**DIRECTIONS**
Give the data again, word for word.

**Stored records**
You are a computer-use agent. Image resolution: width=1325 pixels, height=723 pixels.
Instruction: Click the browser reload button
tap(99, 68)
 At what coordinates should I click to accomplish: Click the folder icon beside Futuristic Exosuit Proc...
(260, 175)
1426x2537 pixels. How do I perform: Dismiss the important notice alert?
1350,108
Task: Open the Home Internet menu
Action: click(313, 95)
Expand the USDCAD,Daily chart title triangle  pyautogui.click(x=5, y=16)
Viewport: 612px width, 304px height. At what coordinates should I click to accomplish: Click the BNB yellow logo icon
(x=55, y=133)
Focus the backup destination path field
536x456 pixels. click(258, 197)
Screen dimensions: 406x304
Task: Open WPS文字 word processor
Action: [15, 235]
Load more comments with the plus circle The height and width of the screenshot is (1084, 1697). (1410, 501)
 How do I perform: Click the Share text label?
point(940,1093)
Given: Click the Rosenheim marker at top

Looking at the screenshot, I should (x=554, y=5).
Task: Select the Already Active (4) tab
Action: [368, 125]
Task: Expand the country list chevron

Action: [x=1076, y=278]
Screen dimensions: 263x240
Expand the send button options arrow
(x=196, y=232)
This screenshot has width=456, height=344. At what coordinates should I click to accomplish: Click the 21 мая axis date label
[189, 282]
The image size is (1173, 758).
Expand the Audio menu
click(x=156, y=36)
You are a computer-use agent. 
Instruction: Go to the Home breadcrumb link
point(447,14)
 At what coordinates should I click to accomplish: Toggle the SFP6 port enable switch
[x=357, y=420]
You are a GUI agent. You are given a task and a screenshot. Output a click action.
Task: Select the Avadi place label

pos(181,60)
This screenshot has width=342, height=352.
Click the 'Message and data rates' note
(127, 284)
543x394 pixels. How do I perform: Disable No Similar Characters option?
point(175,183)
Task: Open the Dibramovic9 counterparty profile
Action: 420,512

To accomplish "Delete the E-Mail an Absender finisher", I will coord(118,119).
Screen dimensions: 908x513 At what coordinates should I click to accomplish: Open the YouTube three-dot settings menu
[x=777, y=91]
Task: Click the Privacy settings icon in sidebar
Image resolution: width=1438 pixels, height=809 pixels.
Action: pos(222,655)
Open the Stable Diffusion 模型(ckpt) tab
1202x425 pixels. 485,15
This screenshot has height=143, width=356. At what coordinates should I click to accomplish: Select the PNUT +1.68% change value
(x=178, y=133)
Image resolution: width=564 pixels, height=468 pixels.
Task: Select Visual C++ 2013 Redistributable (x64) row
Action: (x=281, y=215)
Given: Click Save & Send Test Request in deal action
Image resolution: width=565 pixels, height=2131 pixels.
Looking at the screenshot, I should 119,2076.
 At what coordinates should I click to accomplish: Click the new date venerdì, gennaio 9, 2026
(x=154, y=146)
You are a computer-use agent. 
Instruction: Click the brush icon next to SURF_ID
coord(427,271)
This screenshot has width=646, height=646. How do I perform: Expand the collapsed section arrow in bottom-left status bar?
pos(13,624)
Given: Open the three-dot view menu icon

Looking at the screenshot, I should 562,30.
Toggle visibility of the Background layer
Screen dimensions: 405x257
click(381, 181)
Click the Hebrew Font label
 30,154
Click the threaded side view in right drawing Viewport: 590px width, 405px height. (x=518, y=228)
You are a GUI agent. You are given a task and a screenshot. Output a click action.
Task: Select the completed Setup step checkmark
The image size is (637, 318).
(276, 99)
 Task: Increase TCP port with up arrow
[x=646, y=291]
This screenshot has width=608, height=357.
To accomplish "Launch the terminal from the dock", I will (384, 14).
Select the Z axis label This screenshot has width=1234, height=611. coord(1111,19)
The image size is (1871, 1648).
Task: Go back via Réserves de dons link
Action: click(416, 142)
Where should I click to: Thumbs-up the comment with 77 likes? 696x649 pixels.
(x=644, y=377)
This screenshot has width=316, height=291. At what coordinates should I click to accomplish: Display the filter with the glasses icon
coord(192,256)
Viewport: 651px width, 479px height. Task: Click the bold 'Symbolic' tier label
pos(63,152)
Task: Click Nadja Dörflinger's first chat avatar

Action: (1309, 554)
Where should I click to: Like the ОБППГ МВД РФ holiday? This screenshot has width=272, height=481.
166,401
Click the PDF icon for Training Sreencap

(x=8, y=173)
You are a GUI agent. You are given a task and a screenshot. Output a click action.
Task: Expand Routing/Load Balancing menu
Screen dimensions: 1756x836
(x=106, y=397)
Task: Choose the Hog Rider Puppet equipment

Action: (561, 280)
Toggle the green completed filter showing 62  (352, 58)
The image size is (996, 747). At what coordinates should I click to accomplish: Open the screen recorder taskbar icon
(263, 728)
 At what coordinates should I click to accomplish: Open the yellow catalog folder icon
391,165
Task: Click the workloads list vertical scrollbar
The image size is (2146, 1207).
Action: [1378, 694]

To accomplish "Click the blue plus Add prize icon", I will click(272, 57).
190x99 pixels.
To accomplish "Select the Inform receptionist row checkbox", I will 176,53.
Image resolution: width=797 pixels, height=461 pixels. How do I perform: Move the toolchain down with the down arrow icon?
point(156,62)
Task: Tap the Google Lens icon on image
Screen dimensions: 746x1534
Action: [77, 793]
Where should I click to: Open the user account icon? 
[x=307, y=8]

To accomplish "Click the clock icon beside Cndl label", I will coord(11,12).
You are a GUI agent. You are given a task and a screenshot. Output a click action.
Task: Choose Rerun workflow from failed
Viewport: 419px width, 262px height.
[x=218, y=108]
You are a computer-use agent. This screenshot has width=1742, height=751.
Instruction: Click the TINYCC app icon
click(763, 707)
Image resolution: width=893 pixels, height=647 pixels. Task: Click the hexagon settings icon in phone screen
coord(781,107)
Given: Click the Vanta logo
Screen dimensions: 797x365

**RESPONSE**
You are a computer-use agent. Image resolution: width=1325 pixels, height=723 pixels.
Instruction: Click the browser reload button
tap(99, 68)
 At what coordinates should I click to accomplish: Click the folder icon beside Futuristic Exosuit Proc...
(260, 175)
1426x2537 pixels. How do I perform: Dismiss the important notice alert?
1350,108
Task: Open the Home Internet menu
Action: click(313, 95)
Expand the USDCAD,Daily chart title triangle  pyautogui.click(x=5, y=16)
Viewport: 612px width, 304px height. At what coordinates should I click to accomplish: Click the BNB yellow logo icon
(x=55, y=133)
Focus the backup destination path field
536x456 pixels. click(258, 197)
Screen dimensions: 406x304
Task: Open WPS文字 word processor
Action: [15, 235]
Load more comments with the plus circle The height and width of the screenshot is (1084, 1697). (1410, 501)
 How do I perform: Click the Share text label?
point(940,1093)
Given: Click the Rosenheim marker at top

Looking at the screenshot, I should (x=554, y=5).
Task: Select the Already Active (4) tab
Action: [368, 125]
Task: Expand the country list chevron

Action: [x=1076, y=278]
Screen dimensions: 263x240
Expand the send button options arrow
(x=196, y=232)
This screenshot has width=456, height=344. At what coordinates should I click to accomplish: Click the 21 мая axis date label
[189, 282]
The image size is (1173, 758).
Expand the Audio menu
click(x=156, y=36)
You are a computer-use agent. 
Instruction: Go to the Home breadcrumb link
point(447,14)
 At what coordinates should I click to accomplish: Toggle the SFP6 port enable switch
[x=357, y=420]
You are a GUI agent. You are given a task and a screenshot. Output a click action.
Task: Select the Avadi place label

pos(181,60)
This screenshot has width=342, height=352.
Click the 'Message and data rates' note
(127, 284)
543x394 pixels. How do I perform: Disable No Similar Characters option?
point(175,183)
Task: Open the Dibramovic9 counterparty profile
Action: 420,512

To accomplish "Delete the E-Mail an Absender finisher", I will coord(118,119).
Screen dimensions: 908x513 At what coordinates should I click to accomplish: Open the YouTube three-dot settings menu
[x=777, y=91]
Task: Click the Privacy settings icon in sidebar
Image resolution: width=1438 pixels, height=809 pixels.
Action: pos(222,655)
Open the Stable Diffusion 模型(ckpt) tab
1202x425 pixels. 485,15
This screenshot has height=143, width=356. At what coordinates should I click to accomplish: Select the PNUT +1.68% change value
(x=178, y=133)
Image resolution: width=564 pixels, height=468 pixels.
Task: Select Visual C++ 2013 Redistributable (x64) row
Action: (x=281, y=215)
Given: Click Save & Send Test Request in deal action
Image resolution: width=565 pixels, height=2131 pixels.
Looking at the screenshot, I should 119,2076.
 At what coordinates should I click to accomplish: Click the new date venerdì, gennaio 9, 2026
(x=154, y=146)
You are a computer-use agent. 
Instruction: Click the brush icon next to SURF_ID
coord(427,271)
This screenshot has width=646, height=646. How do I perform: Expand the collapsed section arrow in bottom-left status bar?
pos(13,624)
Given: Open the three-dot view menu icon

Looking at the screenshot, I should 562,30.
Toggle visibility of the Background layer
Screen dimensions: 405x257
click(381, 181)
Click the Hebrew Font label
 30,154
Click the threaded side view in right drawing Viewport: 590px width, 405px height. (x=518, y=228)
You are a GUI agent. You are given a task and a screenshot. Output a click action.
Task: Select the completed Setup step checkmark
The image size is (637, 318).
(276, 99)
 Task: Increase TCP port with up arrow
[x=646, y=291]
This screenshot has width=608, height=357.
To accomplish "Launch the terminal from the dock", I will (384, 14).
Select the Z axis label This screenshot has width=1234, height=611. coord(1111,19)
The image size is (1871, 1648).
Task: Go back via Réserves de dons link
Action: click(416, 142)
Where should I click to: Thumbs-up the comment with 77 likes? 696x649 pixels.
(x=644, y=377)
This screenshot has width=316, height=291. At what coordinates should I click to accomplish: Display the filter with the glasses icon
coord(192,256)
Viewport: 651px width, 479px height. Task: Click the bold 'Symbolic' tier label
pos(63,152)
Task: Click Nadja Dörflinger's first chat avatar

Action: (1309, 554)
Where should I click to: Like the ОБППГ МВД РФ holiday? This screenshot has width=272, height=481.
166,401
Click the PDF icon for Training Sreencap

(x=8, y=173)
You are a GUI agent. You are given a task and a screenshot. Output a click action.
Task: Expand Routing/Load Balancing menu
Screen dimensions: 1756x836
(x=106, y=397)
Task: Choose the Hog Rider Puppet equipment

Action: (561, 280)
Toggle the green completed filter showing 62  (352, 58)
The image size is (996, 747). At what coordinates should I click to accomplish: Open the screen recorder taskbar icon
(263, 728)
 At what coordinates should I click to accomplish: Open the yellow catalog folder icon
391,165
Task: Click the workloads list vertical scrollbar
The image size is (2146, 1207).
Action: [1378, 694]

To accomplish "Click the blue plus Add prize icon", I will click(272, 57).
190x99 pixels.
To accomplish "Select the Inform receptionist row checkbox", I will 176,53.
Image resolution: width=797 pixels, height=461 pixels. How do I perform: Move the toolchain down with the down arrow icon?
point(156,62)
Task: Tap the Google Lens icon on image
Screen dimensions: 746x1534
Action: [77, 793]
Where should I click to: Open the user account icon? 
[x=307, y=8]

To accomplish "Click the clock icon beside Cndl label", I will coord(11,12).
You are a GUI agent. You are given a task and a screenshot. Output a click action.
Task: Choose Rerun workflow from failed
Viewport: 419px width, 262px height.
[x=218, y=108]
You are a computer-use agent. This screenshot has width=1742, height=751.
Instruction: Click the TINYCC app icon
click(763, 707)
Image resolution: width=893 pixels, height=647 pixels. Task: Click the hexagon settings icon in phone screen
coord(781,107)
Given: Click the Vanta logo
Screen dimensions: 797x365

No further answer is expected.